Esercizio assegnato 1
Riassumi in due frasi il testo sugli incendi a Roma.
Esercizio assegnato 2
Estrai dal testo sugli incendi a Roma tutto il passo che va da "Gli eventi sembrano" giù fino a "alzano le temperature.".
Esercizio assegnato 3
Prosegui il testo sugli incendi a Roma, riprendendo dopo la sua ultima frase.

A questo proposito, nei giorni successivi al 15 giugno l’ARPA ha prodotto un rapporto concernente la rilevazione di inquinanti come le Diossine su vegetali nell’area di potenziale ricaduta. Nonostante il rapporto concluda ritenendo “del tutto irrilevante il pericolo associato ai livelli dei contaminanti riscontrati”, risulta difficile pensare che i fumi acri che hanno bruciato occhi e gola dei residenti vicini all’incendio e la cui puzza è arrivata fino alla parte opposta di Roma non avranno ricadute sullo stato di salute già precario della zona.

Quella di Malagrotta era, fino a ieri, l’unica notizia ad aver guadagnato “l’onore” delle cronache, ma nei giorni successivi si sono accesi focolai anche in altre aree della Capitale, sia nello stesso quadrante Sud-Ovest (nella zona tra Pisana e Bravetta) sia a Nord-Est, in zona Conca d’Oro. Il totale di interventi effettuati su Roma e provincia fino a quattro giorni fa era 50. Ad oggi se ne aggiungono 9, soprattutto per quanto riguarda lo scoppio di un altro clamoroso incendio che ha raggiunto un centro sportivo ed un deposito di bombole GPL, che sarebbero esplose contribuendo alla colonna di fumo nero che in giornata si è innalzata su tutte le zone limitrofe. Si contano 40 intossicati, oltre ad una madre ed il bambino ricoverati per accertamenti.

Gli eventi sembrano costantemente pronti ad esplodere, letteralmente, ma la situazione in generale si cronicizza in una condizione in cui il caldo aggrava i problemi che sono già propri della conformazione della città (concentrazione di cemento, asfalto, mezzi di trasporto e attività produttive, in un’area ristretta). I roghi di cui è disseminata peggiorano questa situazione, e d’altra parte da questa situazione sono alimentati, dal momento che prevenirli e domarli è sempre più difficile quanto più si alzano le temperature.

La città si avvicina pericolosamente alla totale inospitalità, e questo riguarda porzioni di territorio sempre più estese e fasce sempre più ampie della popolazione.

Nonostante ciò resta sempre il dato più importante, cioè che effettivamente Roma è più invivibile per alcuni. Chi risentiva prima delle dinamiche di sviluppo malate che hanno caratterizzato finora la città, adesso si ritrova in una situazione ancora più esasperata. Si tratta di uno sviluppo basato sulla rapina dei “prenditori” locali dalle tasche dell’amministrazione, prima, e poi sempre di più sull’ingresso dei grandi capitali e dei fondi di investimento, che negli ultimi anni hanno proceduto nell’opera incessante di messa a valore di ogni centimetro quadrato di Roma. Questo business non ha portato nulla alla popolazione (come invece spesso si pubblicizza); anzi, i quartieri popolari sono diventati terreno di esproprio e saccheggio da parte degli speculatori (quando conveniente), o altrimenti valvola di sfogo per la risulta della produzione intensiva di beni nel centro.

(Voci su dove compaiono gli elementi)
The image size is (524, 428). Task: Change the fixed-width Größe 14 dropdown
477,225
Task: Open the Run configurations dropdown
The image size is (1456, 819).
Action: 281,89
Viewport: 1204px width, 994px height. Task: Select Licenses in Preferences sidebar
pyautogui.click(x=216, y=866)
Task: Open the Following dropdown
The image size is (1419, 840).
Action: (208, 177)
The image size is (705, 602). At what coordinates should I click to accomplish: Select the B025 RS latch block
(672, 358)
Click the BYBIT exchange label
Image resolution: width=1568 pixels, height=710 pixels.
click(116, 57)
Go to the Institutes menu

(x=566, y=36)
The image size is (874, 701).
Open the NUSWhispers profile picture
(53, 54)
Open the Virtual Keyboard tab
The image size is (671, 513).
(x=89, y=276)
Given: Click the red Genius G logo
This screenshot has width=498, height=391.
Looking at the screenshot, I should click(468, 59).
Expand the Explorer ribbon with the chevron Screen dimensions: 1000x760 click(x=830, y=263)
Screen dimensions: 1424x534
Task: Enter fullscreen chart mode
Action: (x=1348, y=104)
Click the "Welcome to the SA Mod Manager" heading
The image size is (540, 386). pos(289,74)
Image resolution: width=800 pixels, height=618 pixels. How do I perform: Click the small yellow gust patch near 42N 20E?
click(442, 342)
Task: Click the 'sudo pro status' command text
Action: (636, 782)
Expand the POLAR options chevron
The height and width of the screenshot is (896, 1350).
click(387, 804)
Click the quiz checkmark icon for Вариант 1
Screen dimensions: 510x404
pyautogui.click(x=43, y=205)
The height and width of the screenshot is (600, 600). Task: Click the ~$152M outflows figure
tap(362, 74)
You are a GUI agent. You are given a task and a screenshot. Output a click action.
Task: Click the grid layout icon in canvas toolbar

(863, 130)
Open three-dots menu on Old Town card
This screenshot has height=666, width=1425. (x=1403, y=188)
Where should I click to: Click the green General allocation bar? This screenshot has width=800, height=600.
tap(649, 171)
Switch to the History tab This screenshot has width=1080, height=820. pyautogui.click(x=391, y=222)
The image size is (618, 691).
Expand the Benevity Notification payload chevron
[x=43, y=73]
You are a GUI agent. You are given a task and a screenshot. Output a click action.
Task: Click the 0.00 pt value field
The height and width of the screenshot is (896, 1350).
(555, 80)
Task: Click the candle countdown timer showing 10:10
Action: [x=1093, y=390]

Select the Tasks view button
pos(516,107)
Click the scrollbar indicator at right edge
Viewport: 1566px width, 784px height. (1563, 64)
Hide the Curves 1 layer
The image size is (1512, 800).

Risposta scritta 1
Secondo il rapporto dell'ARPA, il pericolo legato ai contaminanti rilevati dopo il 15 giugno è del tutto irrilevante, ma oltre a Malagrotta si sono accesi roghi in altre zone di Roma, tra cui uno che ha raggiunto un centro sportivo e un deposito di bombole GPL, con 40 intossicati. Il caldo e gli incendi aggravano i problemi già propri della città e la rendono sempre meno ospitale, soprattutto per chi già subiva uno sviluppo fondato sulla speculazione e sull'ingresso di grandi capitali e fondi di investimento.

Risposta scritta 2
Gli eventi sembrano costantemente pronti ad esplodere, letteralmente, ma la situazione in generale si cronicizza in una condizione in cui il caldo aggrava i problemi che sono già propri della conformazione della città (concentrazione di cemento, asfalto, mezzi di trasporto e attività produttive, in un’area ristretta). I roghi di cui è disseminata peggiorano questa situazione, e d’altra parte da questa situazione sono alimentati, dal momento che prevenirli e domarli è sempre più difficile quanto più si alzano le temperature.

Risposta scritta 3
A questo si aggiunge il fatto che in un sistema in cui tutto dev’essere messo a valore, il servizio pubblico funzionante è un ostacolo al profitto privato, basato sull’erogazione di servizi a pagamento. Questo è stato il mantra che ha caratterizzato le politiche di smantellamento del servizio pubblico avviate dall’ingresso nell’Unione Europea in poi, e che rispetto proprio a quanto visto finora si inseriscono in tre nodi strategici dell’equilibrio socio-ambientale all’interno della città: l’infrastruttura idrica, la raccolta e il trattamento dei rifiuti e la sanità. 

    Le società pubbliche, come ACEA, sono state trasformate in s.p.a. partecipate al 51% dal Comune. Questo vuol dire che, pur salvando formalmente le apparenze di società “pubblica”, il baricentro degli interessi si è spostato verso la ripartizione dei dividendi tra gli azionisti. In una situazione critica come quella appena descritta, in cui la portata del Lago di Bracciano (uno dei maggiori bacini a cui attinge la Capitale) segna -107 cm, la rete segna ancora il 30% di perdite.

    Un’altra piaga è quella degli appalti, endemica nell’ambito dello smaltimento dei rifiuti di cui si parlava prima, e che va a colpire tanto la qualità del servizio quanto i diritti dei lavoratori impiegati. L’idea di mettere in pratica la cosiddetta economia circolare tanto propagandata nelle varie campagne elettorali ed a cui dovrebbero essere destinati i fondi del PNRR è una presa in giro, se guarda in faccia la realtà. Lo Stato (o il Comune per lui) ha messo questo servizio in mano a soggetti che guadagnano in maniera proporzionale al volume di rifiuti gestito (e quindi prodotto): come si pensa che da questa dinamica possa scaturire una qualche sorta di meccanismo virtuoso?

    A coronare lo scenario, anche la sanità è andata incontro ad un processo di aziendalizzazione e taglio del bilancio, in favore delle strutture private che fioriscono sempre più diffusamente sul territorio. La stessa sanità che, nelle zone più colpiti dalla mala gestione dei rifiuti di cui si parlava prima, dovrebbe farsi carico della cura di una popolazione abbandonata invece all’indifferenza dell’amministrazione.

Sono questi tutti ambiti in cui il collegamento diretto tra inserimento del profitto e scavalcamento della tutela ambientale, salute e sicurezza di abitanti dei quartieri e lavoratori è assolutamente evidente.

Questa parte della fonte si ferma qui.